__Things to do__.
**1)** In the text on the Fort Worth Club, what share of the membership does general manager Walter Littlejohn say is made up of women?
**2)** Extend the text on the Fort Worth Club by writing what comes after its last sentence.

__Page extract__.
-.-.-
The old Fort Worth Establishment has social intercourse with itself here: Breakfast, lunch, dinner, drinks with the fellows, business meetings, card games with the fellows, wedding receptions for daughters and the fellows they marry, basketball games with the fellows, parties for friends, casual get-togethers with some of the fellows you're doing business with (or want to), sentimental reunions, political strategy meetings with the fellows, business conferences, a fight night with the fellows cheering on young black and Latino boxers, anniversary celebrations, working out with the fellows, business conferences, dinners with the fellows and their wives, a romantic private dinner for a fellow and his girl ...
And when someone a fellow does business with comes to town, why, what better place to take him than to the club? He'll see what a friendly place Fort Worth is and what a fine city for business Fort Worth is. He'll see what a comfortable and accommodating city Fort Worth is for the right people. He can spend the night in a suite in the club's hotel.
Club general manager Walter Littlejohn says that women make up about 10 percent of the membership and that there are people of color who are members, although he won't say how many.
So 90 percent of club members are white fellows, and the populist clichés still apply: The Fort Worth Club remains a bastion of white, male, prevailing-class privilege. Inside their club, men with real clout are making plans for Fort Worth, not to mention Texas and the United States of America. The legislation that welded the FW onto the D in DFW International Airport, for instance, was initiated at meetings in the Fort Worth Club.
The Fort Worth Club is a private world. Do not try to spend your cash or use your credit cards here. The member who brought you will sign the check. The club is for members and their guests. Period. It doesn't matter who you are. Don Peters, who was the club's general manager in the 1960s, gave an example: When Jeane Dixon, prophetess and best-selling author of Astrology for Dogs, was staying at the hotel in the club, H.L. Hunt, the Dallas millionaire oilman most charitably described as eccentric, demanded to be taken to her. No. Mr. Hunt was not a member of the club, and no member would bring him as a guest. For once in his adult life, H.L. Hunt could not buy or bully his way in. (Jeane Dixon had foreseen it.)
-.-.-
__Information supplied__.
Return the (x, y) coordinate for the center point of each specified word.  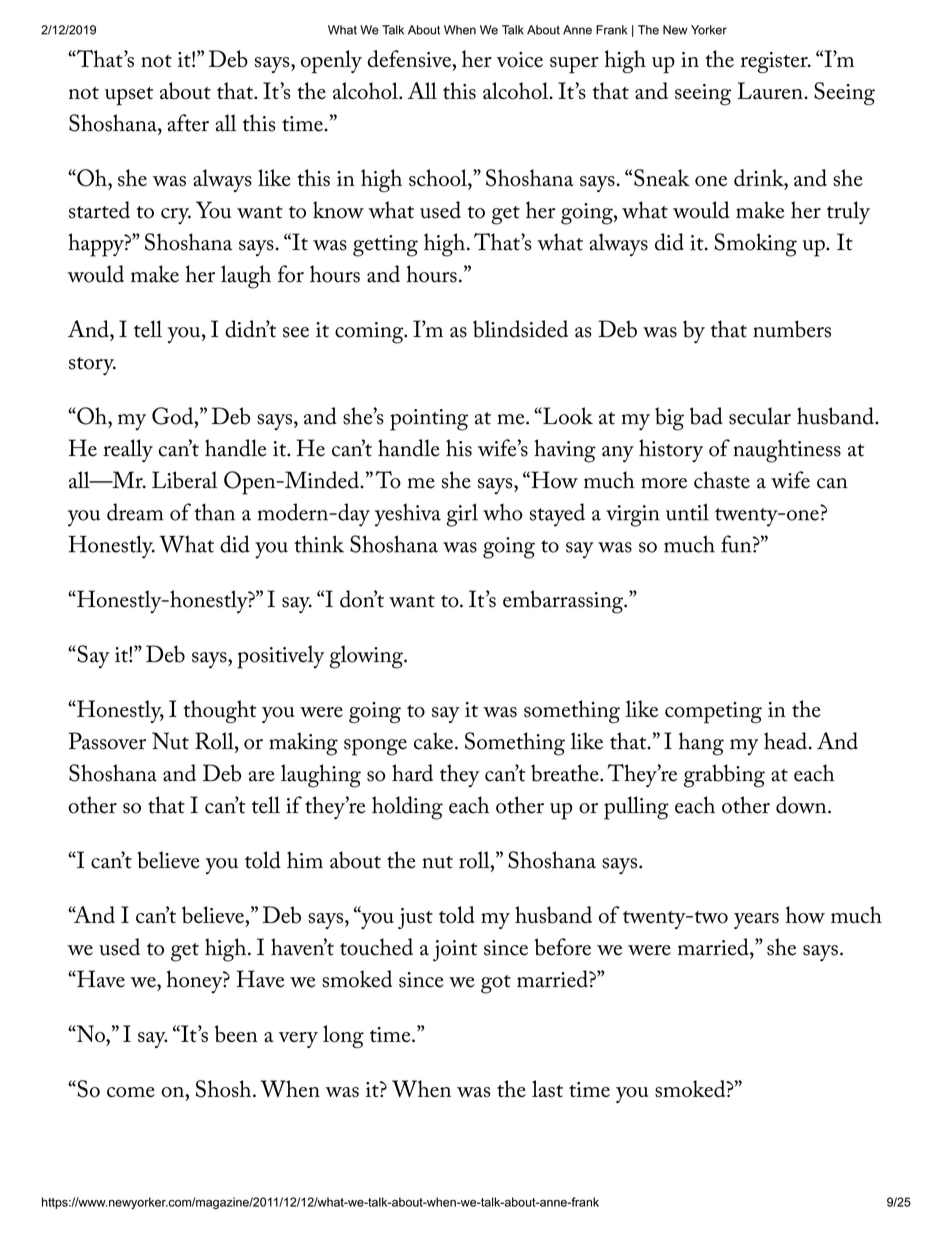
-.-.-
__Solved problems__.
**1)** About 10 percent.

**2)**
The Fort Worth Club owns the building it occupies, and except for the plaque by the front door, it looks like any other downtown commercial office space. Most of the building is commercial office space, both in the 1926 building and in the high-rise annex completed in 1976, and in good times it is a steady source of income for the club -- and the reason the club is not a tax-exempt organization. The Club has dealt with the problem of taxes by operating at a loss.
The parts of the Fort Worth Club that are open to members and their guests have an atmosphere of unfussy luxury, of conventional good taste. The décor is straight out of a 1982 issue of Architectural Digest. There are no sharp edges or overtly modern motifs. Nor is there the blithe, old-money scruffiness of the Yale Club in New York City, where oil portraits of Yale alumni who were U.S. presidents hang on walls that haven't been painted for 20 years.
Like similar city clubs, the Fort Worth Club sells and sustains an illusion. Sociologist Peter Martin Phillips describes the phenomenon in his study of the super-elite Bohemian Club in San Francisco:
"A man is an aristocrat within the confines of his club. He has supportive staff to wait on him and other aristocrats with similar interests for stimulating interaction. An elite men's club is a system of ordered civility in what is perceived as an otherwise chaotic and disorderly world."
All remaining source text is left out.